## START DATA FOR THIS EXERCISE

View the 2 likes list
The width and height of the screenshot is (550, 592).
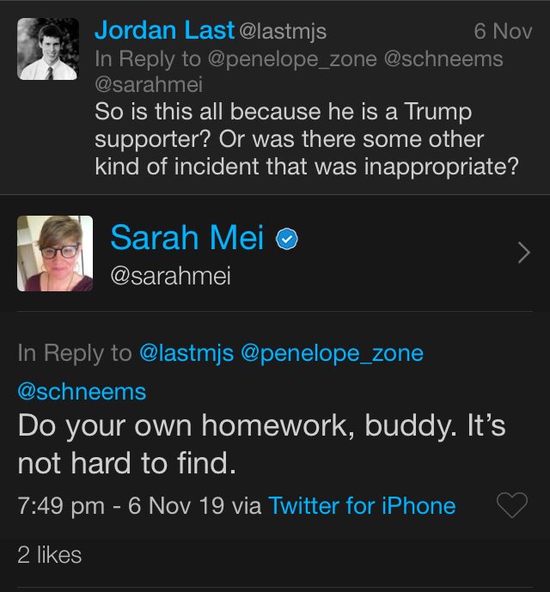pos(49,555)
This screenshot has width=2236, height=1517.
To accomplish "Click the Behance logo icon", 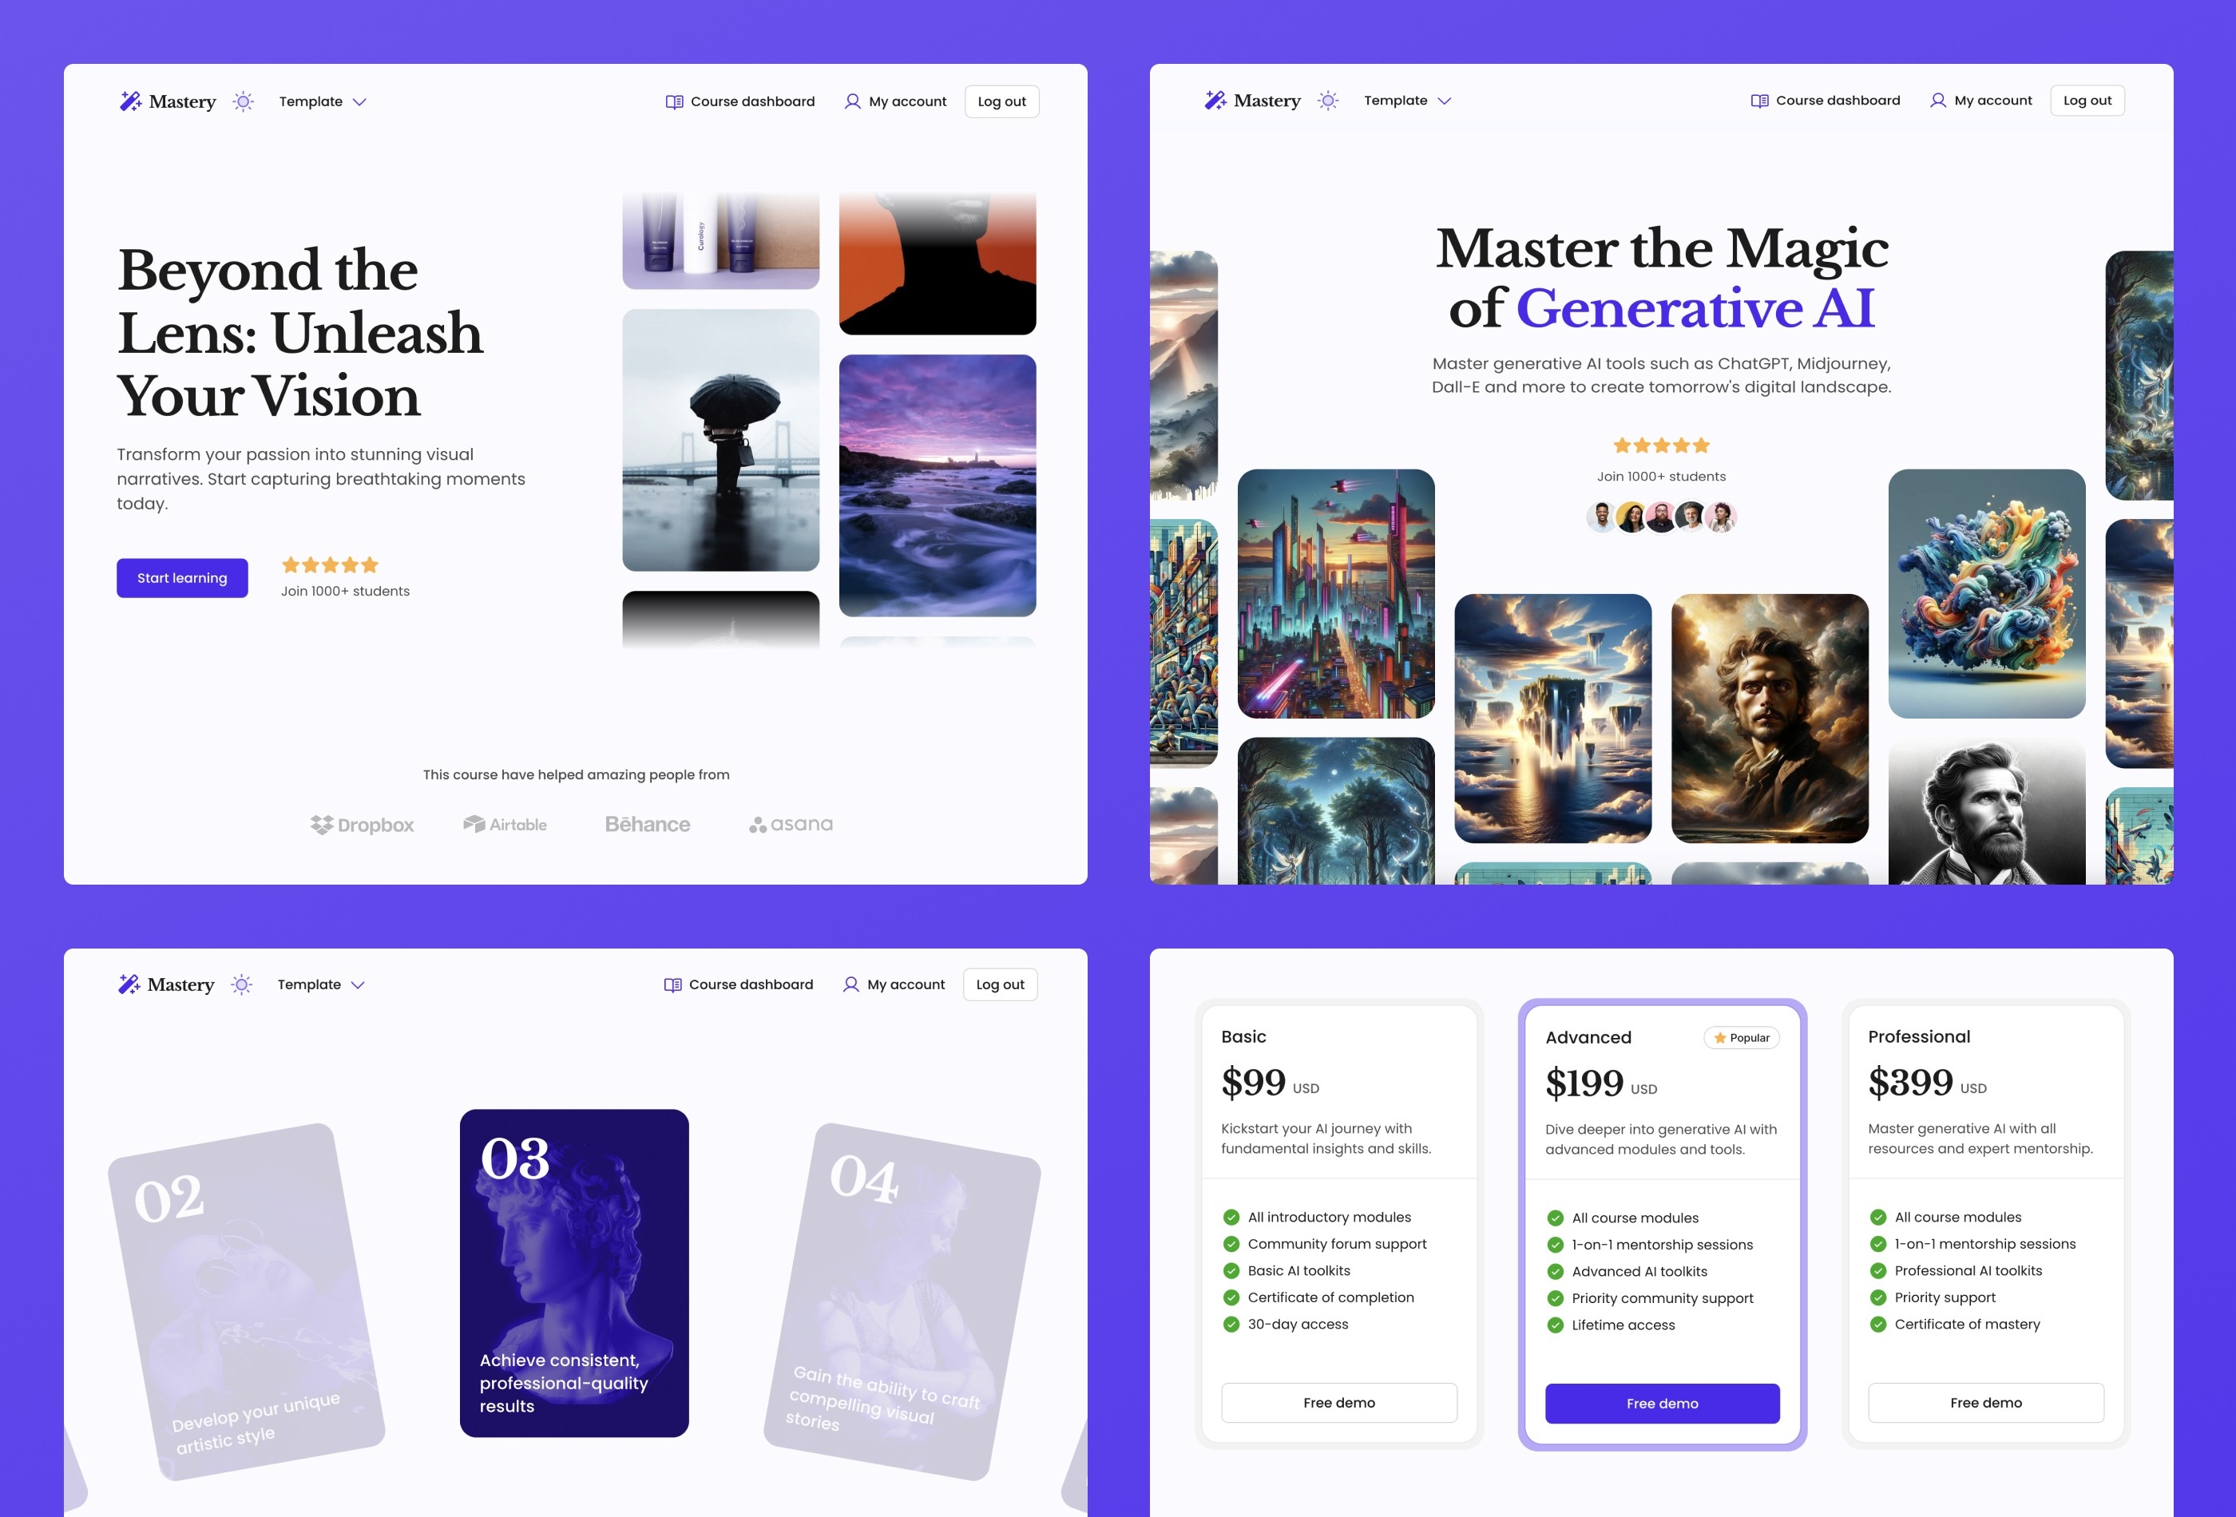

## END DATA FOR THIS EXERCISE
## START DATA FOR THIS EXERCISE

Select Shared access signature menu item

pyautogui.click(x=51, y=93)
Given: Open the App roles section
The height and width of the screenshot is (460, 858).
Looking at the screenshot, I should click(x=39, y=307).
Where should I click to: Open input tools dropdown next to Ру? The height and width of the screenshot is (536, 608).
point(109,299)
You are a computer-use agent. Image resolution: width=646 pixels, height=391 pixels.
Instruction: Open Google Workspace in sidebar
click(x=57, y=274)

## END DATA FOR THIS EXERCISE

GOAL: Copy the records word for word, starting at the line that contains "View the 2 likes list" and ending at the line that contains "the Behance logo". Leave out the pictures.

RESPONSE:
View the 2 likes list
The width and height of the screenshot is (550, 592).
pos(49,555)
This screenshot has width=2236, height=1517.
To accomplish "Click the Behance logo icon", 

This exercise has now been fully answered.